Please reproduce verbatim the stretch of the commentary below on Jon Sumrall's hiring at Florida, beginning at the words "I thought Will" and stopping after "a bad spot.".

━━ PROVIDED PASSAGE

It’s taken me until now to write something about Jon Sumrall’s hiring, and not just his really nice first week, because of a lot of busyness from work and family reasons. It’s been bugging me to not have gotten my thoughts down, but I don’t hate it because it’s given me more time to develop something beyond a gut reaction.
After all, I never seriously considered Sumrall as a candidate for the job until those last couple of days when all the reporting shifted to saying that Lane Kiffin’s lost and UF is pivoting to Sumrall. Reporters and media folks I trust had been saying for more than a year that he was going to get an SEC job sooner than later, so it didn’t shock me at all that Florida vetted him, but it was always with the notion that he was a natural fit for a place like Auburn. Auburn and Florida are pretty different.
It only added to my skepticism about him being a Florida option about a month ago when there was that midweek tempest in a teapot about Florida interviewing Sumrall, followed by Sumrall making public comments about how he wasn’t going to do that interview. At the time I interpreted that as UF staging something of a controlled stunt to put pressure on Kiffin to stop playing games with LSU and figured that Sumrall wouldn’t appreciate being used like that.
Well, turns out Sumrall didn’t have any hard feelings at all. In all his interviews since taking the job, he looks like there is a barely contained giddy feeling about being the Florida head coach. Say what you want about the program’s struggles of late, but clearly the gig has a mystique in the coaching world that persists.
I still feel the need to be guarded because how just how many different kinds of coaches have tried and failed in the last 15 years, but I am more optimistic about Sumrall in his honeymoon period than anyone else that’s held the job since Urban Meyer.
I thought Will Muschamp was a good hire, a hot coordinator in his day who had a reputation at Texas of being a “spread buster” in the wide open Big 12. It was a time when the whole sport was moving to spread systems, and so having a guy who was good at stopping them was a plus. Unfortunately from his opening press conference, he made it clear he wanted what was then called a pro-style offense. It meant Florida would be going backwards on offense. No one was better positioned than Muschamp to separate the wheat from the chaff in the world of spread offense concepts, since he was so effective at stymieing the bad ones, but he had no interest in doing that work and just wanted an offense that wouldn’t put his beloved defense in a bad spot.

━━━━
━━ DATA PROVIDED

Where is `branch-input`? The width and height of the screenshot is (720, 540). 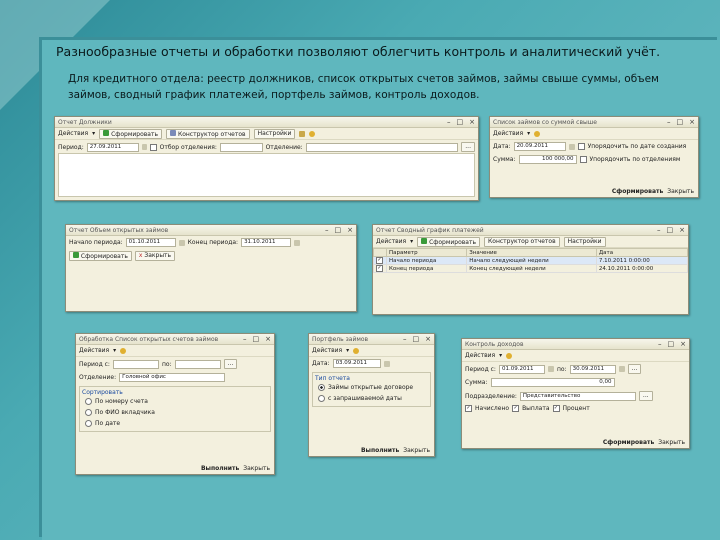 branch-input is located at coordinates (382, 147).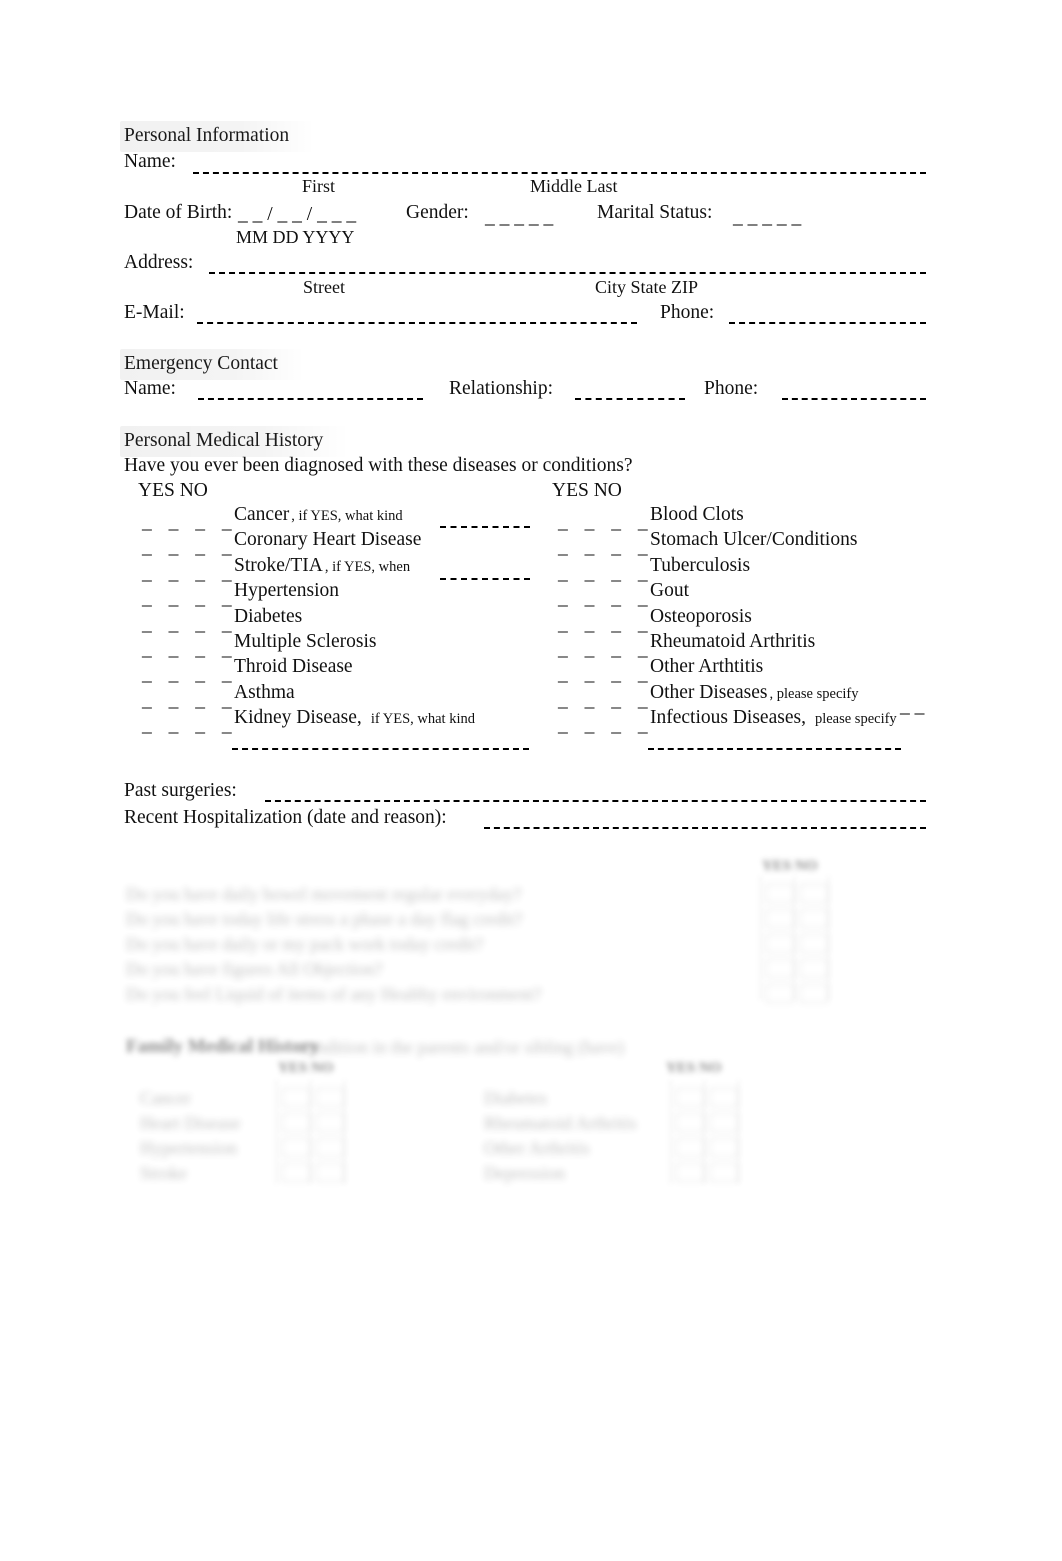 This screenshot has height=1561, width=1062. What do you see at coordinates (306, 1068) in the screenshot?
I see `faded-family-yes-no-header-left: YES NO` at bounding box center [306, 1068].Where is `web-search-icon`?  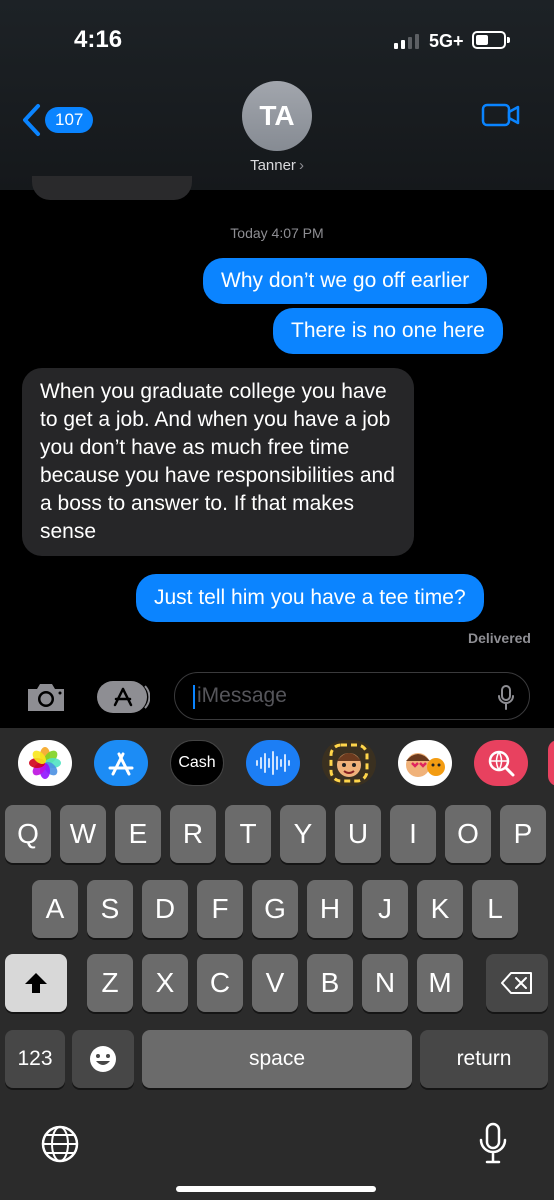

━━━━

▶ ANSWER BOX:
I thought Will Muschamp was a good hire, a hot coordinator in his day who had a reputation at Texas of being a “spread buster” in the wide open Big 12. It was a time when the whole sport was moving to spread systems, and so having a guy who was good at stopping them was a plus. Unfortunately from his opening press conference, he made it clear he wanted what was then called a pro-style offense. It meant Florida would be going backwards on offense. No one was better positioned than Muschamp to separate the wheat from the chaff in the world of spread offense concepts, since he was so effective at stymieing the bad ones, but he had no interest in doing that work and just wanted an offense that wouldn’t put his beloved defense in a bad spot.